The true gravitation-hold of liberalism in the United States will be a more universal ownership of property, general homesteads, general comfort--a vast, intertwining reticulation of wealth.

 Whitman fully acknowledged a churlish and backward streak in many of his countrymen.  But, like the founders and intellectual political philosophers of the time, he saw education as the means of lifting the populace to a higher state of literacy and thought.  He advised young people to fully participate in politics, but not in partisanship:

America, it may be, is doing very well upon the whole, notwithstanding these antics of the parties and their leaders, these half-brain'd nominees, and many ignorant ballots, and many elected failures and blatherers.  ...I advise you to enter more strongly yet into politics.  I advise every young man [note; women could not yet vote, but he does foresee that eventuality in his essay] to do so.  Always inform yourself; always do the best you can; always vote.  Disengage yourself from parties.  They have been useful, and to some extent remain so; but the floating, uncommitted electors, farmers, clerks, mechanics, the masters of parties--watching aloof, inclining victory this side or that side--such are the ones most needed, present and future.  
 After the fireworks, pseudo-patriotic ritualism, and celebratory gatherings of the Fourth of July, the thoughts, words, and deeds memorialized in our literature must be fronted to understand the constant effort needed to surmount those attitudes that linger from the feudal world.  The cliches and banalities that pervade cable news, talk radio, and so much of the Internet need to be countered by a rebirth of true literacy if our republic is to continue its upward ascent.  To do so requires, as Whitman suggests, for us to step away from the trite, the small-minded, and the misinformed language of partisanship and ponder those words that have lifted America in the past so we know how much heavy lifting is required in the future.   





    6 comments:

    Bob Ellis said...

    How sad that you loathe the America that exists in the real world.

    larry kurtz said...

    Bob, how sad that you loathe the Earth that exists in the real solar system.

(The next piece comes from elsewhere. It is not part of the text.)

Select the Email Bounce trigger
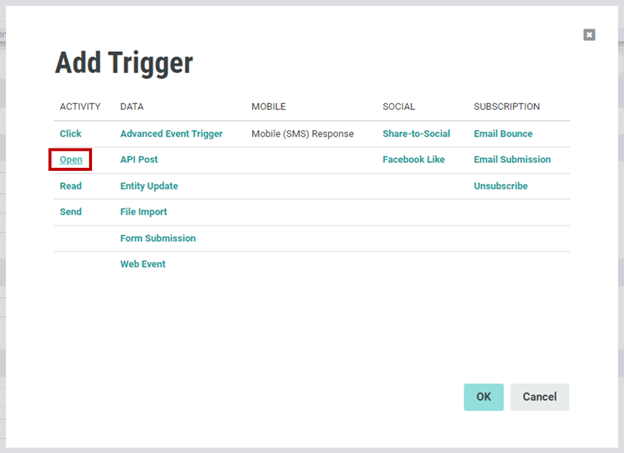This screenshot has height=453, width=624. pyautogui.click(x=503, y=134)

    David Newquist said...

    Generally, I delete comments such as the one Ellis posts because they in no way address anything covered in the original post. And they detract from the post and blog by imposing the graffiti of malevolent scurrility on it. I am curious, however, if anyone can suggest how a discussion does not address the real world. If there is loathing, it is of the vision of America that exists in a sick mind that longs for the oppression of the past.

    caheidelberger said...

    I hear no loathing. Dr. newquist explains what America means, makes clear that he loves that meaning, and craves an America that lives up to that meaning. There is no better patriotism.

    caheidelberger said...

    Hey, Bob, don't you regularly express a loathing for the America that exists in the real world, with all your venom about those American liberals and homosexuals and promsiscuity and all those other very real aspects of American life?

    Bob Newland said...

    I share David's yearning for literacy and despair of the direction of America as I see it on the streets. That despair extends to the lack of ability to speak and write the language that I see exhibited daily. However, that despair pales when I see that people of Ellis' feudal persuasion have influence, no matter how spare. Ellis, assuming he even read the essay that started this thread, apparently understood not a word of it.